***** The records *****
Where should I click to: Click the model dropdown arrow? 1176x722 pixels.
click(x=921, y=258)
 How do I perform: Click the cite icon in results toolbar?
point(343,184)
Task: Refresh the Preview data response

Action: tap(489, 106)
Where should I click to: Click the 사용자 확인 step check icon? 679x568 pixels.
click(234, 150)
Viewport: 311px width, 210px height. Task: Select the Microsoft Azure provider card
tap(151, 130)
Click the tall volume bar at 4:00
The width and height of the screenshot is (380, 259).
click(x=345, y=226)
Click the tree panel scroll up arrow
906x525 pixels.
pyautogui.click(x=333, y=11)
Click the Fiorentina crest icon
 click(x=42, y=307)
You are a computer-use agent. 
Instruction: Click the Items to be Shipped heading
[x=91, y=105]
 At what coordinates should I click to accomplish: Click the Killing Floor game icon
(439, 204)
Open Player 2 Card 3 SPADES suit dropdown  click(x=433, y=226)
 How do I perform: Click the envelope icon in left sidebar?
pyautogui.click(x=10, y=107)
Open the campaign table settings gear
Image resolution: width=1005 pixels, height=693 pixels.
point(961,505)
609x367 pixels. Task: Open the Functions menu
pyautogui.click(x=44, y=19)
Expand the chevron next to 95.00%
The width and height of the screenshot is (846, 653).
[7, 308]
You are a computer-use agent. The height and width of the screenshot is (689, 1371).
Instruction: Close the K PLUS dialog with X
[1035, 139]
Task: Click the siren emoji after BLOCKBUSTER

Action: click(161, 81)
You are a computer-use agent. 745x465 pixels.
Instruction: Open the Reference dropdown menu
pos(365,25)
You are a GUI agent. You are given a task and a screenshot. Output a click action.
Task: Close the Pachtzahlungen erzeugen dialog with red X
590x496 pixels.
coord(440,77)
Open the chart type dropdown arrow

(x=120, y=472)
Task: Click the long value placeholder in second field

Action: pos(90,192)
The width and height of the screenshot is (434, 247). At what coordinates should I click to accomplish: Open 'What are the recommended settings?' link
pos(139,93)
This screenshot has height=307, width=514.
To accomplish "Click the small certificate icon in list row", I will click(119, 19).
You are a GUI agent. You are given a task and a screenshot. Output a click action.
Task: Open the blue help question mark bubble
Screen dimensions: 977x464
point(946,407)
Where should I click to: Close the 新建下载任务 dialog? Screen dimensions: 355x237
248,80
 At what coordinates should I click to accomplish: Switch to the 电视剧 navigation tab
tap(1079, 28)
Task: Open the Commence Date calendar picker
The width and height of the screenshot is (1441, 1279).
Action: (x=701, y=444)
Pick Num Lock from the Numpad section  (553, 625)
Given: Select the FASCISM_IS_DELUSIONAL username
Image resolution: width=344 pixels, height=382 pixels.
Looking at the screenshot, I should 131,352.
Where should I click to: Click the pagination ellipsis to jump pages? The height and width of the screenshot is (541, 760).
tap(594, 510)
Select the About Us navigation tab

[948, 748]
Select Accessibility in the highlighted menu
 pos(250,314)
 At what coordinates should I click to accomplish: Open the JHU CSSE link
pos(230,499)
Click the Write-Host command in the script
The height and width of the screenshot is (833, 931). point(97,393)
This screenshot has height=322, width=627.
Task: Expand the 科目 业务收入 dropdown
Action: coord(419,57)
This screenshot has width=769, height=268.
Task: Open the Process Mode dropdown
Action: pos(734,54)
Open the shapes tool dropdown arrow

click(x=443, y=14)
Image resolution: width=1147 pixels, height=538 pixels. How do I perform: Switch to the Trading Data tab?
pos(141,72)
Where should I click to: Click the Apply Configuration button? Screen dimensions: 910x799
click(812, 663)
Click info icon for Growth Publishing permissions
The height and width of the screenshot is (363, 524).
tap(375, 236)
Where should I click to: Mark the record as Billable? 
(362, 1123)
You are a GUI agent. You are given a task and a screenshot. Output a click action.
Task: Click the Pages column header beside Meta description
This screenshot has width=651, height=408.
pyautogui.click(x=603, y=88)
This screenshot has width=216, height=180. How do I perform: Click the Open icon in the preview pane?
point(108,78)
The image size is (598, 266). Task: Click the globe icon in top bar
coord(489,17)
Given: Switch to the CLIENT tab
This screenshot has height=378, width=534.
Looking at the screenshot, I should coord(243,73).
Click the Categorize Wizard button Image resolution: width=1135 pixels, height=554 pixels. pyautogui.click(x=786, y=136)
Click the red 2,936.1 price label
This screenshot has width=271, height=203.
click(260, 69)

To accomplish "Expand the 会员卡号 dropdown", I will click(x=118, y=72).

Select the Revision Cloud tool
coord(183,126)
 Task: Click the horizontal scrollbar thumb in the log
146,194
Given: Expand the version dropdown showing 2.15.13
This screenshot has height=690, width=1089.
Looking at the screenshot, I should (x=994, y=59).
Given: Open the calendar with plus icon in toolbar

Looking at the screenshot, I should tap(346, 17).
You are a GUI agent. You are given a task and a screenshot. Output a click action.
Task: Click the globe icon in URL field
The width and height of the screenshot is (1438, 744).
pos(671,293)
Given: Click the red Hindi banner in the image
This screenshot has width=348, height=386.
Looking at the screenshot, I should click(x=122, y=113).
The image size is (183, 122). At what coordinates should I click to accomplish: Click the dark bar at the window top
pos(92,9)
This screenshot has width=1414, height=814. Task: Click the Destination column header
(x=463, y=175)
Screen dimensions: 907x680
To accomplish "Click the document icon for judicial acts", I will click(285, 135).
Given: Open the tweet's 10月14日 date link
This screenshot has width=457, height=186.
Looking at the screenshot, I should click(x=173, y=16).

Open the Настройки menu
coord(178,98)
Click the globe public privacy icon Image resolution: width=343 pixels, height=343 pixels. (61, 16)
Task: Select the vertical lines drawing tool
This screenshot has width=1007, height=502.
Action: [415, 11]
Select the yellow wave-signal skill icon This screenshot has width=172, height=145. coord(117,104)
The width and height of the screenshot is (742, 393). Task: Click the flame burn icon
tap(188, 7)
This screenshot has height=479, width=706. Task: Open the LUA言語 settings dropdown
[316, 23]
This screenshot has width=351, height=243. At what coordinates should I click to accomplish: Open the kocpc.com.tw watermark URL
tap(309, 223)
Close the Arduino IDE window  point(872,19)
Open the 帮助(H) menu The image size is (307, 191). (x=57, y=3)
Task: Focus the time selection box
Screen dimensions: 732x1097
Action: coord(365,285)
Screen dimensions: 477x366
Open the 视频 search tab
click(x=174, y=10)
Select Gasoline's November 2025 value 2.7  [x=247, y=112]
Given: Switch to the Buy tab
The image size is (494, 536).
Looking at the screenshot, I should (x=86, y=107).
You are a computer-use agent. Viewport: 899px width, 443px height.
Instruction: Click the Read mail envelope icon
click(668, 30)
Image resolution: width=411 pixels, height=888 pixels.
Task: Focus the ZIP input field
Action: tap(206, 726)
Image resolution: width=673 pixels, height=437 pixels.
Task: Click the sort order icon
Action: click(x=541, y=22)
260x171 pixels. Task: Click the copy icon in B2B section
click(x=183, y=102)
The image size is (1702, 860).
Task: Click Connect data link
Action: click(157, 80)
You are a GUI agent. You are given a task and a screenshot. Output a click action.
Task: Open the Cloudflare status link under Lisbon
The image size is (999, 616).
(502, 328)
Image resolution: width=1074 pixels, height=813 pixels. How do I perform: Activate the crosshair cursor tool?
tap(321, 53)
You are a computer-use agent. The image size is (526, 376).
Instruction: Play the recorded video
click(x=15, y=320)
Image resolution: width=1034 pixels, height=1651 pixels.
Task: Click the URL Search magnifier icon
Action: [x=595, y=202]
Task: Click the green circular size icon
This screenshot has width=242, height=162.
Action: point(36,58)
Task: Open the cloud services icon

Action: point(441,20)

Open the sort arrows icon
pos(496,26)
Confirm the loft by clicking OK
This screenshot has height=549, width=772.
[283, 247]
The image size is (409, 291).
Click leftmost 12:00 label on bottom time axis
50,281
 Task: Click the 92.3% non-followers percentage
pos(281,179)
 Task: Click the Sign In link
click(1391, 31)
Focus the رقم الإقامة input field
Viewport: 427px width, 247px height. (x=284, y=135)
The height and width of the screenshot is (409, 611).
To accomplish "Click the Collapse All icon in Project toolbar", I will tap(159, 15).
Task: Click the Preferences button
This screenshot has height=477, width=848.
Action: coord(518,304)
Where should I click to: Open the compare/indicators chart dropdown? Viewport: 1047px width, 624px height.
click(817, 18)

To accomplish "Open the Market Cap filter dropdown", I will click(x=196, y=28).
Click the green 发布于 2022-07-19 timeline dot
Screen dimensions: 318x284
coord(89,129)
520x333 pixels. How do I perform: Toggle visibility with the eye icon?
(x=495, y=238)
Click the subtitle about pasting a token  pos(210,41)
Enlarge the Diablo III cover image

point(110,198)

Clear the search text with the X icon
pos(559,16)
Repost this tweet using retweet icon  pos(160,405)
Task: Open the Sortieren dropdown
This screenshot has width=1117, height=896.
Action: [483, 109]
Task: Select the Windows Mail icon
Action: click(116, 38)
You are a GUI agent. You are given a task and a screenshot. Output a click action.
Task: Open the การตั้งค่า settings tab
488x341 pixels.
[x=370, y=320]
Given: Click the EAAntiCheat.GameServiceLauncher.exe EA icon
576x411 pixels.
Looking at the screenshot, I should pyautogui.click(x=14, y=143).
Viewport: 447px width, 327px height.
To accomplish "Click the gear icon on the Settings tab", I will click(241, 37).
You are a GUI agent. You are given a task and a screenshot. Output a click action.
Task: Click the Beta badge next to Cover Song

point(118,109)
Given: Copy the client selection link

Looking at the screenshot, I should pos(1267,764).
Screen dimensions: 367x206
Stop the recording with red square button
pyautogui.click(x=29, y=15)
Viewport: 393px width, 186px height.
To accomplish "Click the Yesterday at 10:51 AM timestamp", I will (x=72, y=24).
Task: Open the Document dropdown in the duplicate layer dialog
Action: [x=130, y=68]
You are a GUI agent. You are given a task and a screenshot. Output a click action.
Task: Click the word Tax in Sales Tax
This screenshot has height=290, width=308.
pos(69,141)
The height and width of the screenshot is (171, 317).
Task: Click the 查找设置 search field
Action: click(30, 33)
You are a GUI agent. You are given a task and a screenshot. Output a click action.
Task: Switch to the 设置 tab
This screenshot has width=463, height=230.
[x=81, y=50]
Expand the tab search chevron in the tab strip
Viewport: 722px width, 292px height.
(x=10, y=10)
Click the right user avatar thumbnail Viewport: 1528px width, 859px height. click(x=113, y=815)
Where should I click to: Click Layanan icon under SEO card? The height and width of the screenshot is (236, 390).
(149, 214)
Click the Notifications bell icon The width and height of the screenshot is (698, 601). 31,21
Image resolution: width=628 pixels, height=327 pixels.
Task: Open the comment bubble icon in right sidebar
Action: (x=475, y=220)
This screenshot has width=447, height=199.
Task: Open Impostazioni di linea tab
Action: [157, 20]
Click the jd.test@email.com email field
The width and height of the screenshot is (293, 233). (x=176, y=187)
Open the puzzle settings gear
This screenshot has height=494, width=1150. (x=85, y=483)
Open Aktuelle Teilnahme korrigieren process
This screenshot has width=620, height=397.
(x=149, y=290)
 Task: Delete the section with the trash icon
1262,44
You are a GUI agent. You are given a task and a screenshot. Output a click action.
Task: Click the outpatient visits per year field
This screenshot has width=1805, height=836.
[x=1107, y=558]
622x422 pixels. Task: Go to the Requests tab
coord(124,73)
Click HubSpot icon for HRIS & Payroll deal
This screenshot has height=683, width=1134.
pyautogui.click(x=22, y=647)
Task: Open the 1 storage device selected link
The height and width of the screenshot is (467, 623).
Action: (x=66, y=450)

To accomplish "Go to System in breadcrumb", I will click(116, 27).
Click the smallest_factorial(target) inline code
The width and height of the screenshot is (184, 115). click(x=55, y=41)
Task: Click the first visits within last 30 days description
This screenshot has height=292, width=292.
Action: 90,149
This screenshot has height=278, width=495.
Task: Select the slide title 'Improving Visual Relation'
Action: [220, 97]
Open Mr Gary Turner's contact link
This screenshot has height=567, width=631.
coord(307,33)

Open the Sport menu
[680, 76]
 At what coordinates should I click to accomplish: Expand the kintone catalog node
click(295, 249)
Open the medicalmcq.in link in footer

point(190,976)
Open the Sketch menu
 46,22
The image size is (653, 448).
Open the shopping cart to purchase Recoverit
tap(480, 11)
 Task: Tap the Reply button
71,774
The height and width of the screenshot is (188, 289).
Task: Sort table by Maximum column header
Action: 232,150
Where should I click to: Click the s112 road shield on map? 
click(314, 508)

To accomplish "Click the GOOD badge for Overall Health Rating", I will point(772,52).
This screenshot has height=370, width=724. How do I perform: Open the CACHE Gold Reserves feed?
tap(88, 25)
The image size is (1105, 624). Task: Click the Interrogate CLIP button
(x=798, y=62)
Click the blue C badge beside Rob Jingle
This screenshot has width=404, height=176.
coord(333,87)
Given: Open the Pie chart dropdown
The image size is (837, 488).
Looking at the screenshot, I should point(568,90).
*****
All that is needed is the exact run of lines above from the line containing "Select the yellow" through the line containing "Close the Arduino", both of them included.

■ Task result
Select the yellow wave-signal skill icon This screenshot has width=172, height=145. coord(117,104)
The width and height of the screenshot is (742, 393). Task: Click the flame burn icon
tap(188, 7)
This screenshot has height=479, width=706. Task: Open the LUA言語 settings dropdown
[316, 23]
This screenshot has width=351, height=243. At what coordinates should I click to accomplish: Open the kocpc.com.tw watermark URL
tap(309, 223)
Close the Arduino IDE window  point(872,19)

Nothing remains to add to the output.